Odiaba a su padre y deseaba hacerle pagar lo que les estaba haciendo, esa era la única verdad. Sabía que era probable que él muriera antes de poder verlo; cuando eres el jefe de los Vigilantes, tu vida pende constantemente de un hilo que tensa Snow y que puede romperse antes el más mínimo error. Un fallo de cálculo, un giro inesperado en los acontecimientos y se acabó. Estas muerto. Pero eso a Plutarch le daba igual, su padre podía morir, tampoco lo lamentaría demasiado, pero él se ocuparía de destrozar todo lo que él había amado, todo en lo que había creído, lo único por lo que en realidad sentía pasión: los Juegos, el Capitolio, y al presidente Snow.

Llego a la inmensa sala redonda todavía sumido en sus recuerdos adolescentes.
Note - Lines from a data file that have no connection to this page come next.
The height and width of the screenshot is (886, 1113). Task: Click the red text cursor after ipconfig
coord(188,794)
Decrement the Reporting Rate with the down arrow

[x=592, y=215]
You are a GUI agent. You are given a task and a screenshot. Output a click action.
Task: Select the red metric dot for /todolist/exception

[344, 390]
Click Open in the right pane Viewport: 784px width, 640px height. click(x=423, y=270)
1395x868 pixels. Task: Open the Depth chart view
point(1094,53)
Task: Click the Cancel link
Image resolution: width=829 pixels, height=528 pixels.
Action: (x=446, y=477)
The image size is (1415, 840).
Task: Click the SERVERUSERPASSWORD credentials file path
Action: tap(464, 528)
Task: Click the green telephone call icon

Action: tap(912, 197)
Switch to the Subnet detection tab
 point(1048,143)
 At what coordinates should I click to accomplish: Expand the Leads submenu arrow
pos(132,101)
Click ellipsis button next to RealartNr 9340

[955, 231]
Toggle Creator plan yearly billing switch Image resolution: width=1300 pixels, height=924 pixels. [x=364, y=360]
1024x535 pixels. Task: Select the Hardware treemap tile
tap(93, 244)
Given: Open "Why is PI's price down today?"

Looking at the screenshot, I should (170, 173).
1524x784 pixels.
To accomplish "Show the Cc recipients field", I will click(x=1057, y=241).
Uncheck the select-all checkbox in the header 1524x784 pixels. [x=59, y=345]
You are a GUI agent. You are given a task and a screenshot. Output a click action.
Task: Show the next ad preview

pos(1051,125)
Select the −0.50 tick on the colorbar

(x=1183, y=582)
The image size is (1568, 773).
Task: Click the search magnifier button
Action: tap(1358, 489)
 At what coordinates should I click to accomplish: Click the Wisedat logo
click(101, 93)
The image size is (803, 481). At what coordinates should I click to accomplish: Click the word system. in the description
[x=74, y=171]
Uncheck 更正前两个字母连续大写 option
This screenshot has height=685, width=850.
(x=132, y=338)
Ahora era él quien estaba allí, al mando. Las paredes blancas le daban a todo un aspecto excepcionalmente pulcro. Los uniformes azul eléctrico de su ayudantes parecían bombillas iluminando el lugar. Se quito la capa morada de piel de cabra que le cubría los hombros, estiró la espalda y se preparó para comenzar.

"Que empiece la cuenta atrás", dijo con voz grave y tensa, repasando a los tributos vencedores ocupando la plataforma que se suponía que cada uno tenía que ocupar. Sus ojos chocaron contra el menudo cuerpo de ella, y entonces volvió a recordar.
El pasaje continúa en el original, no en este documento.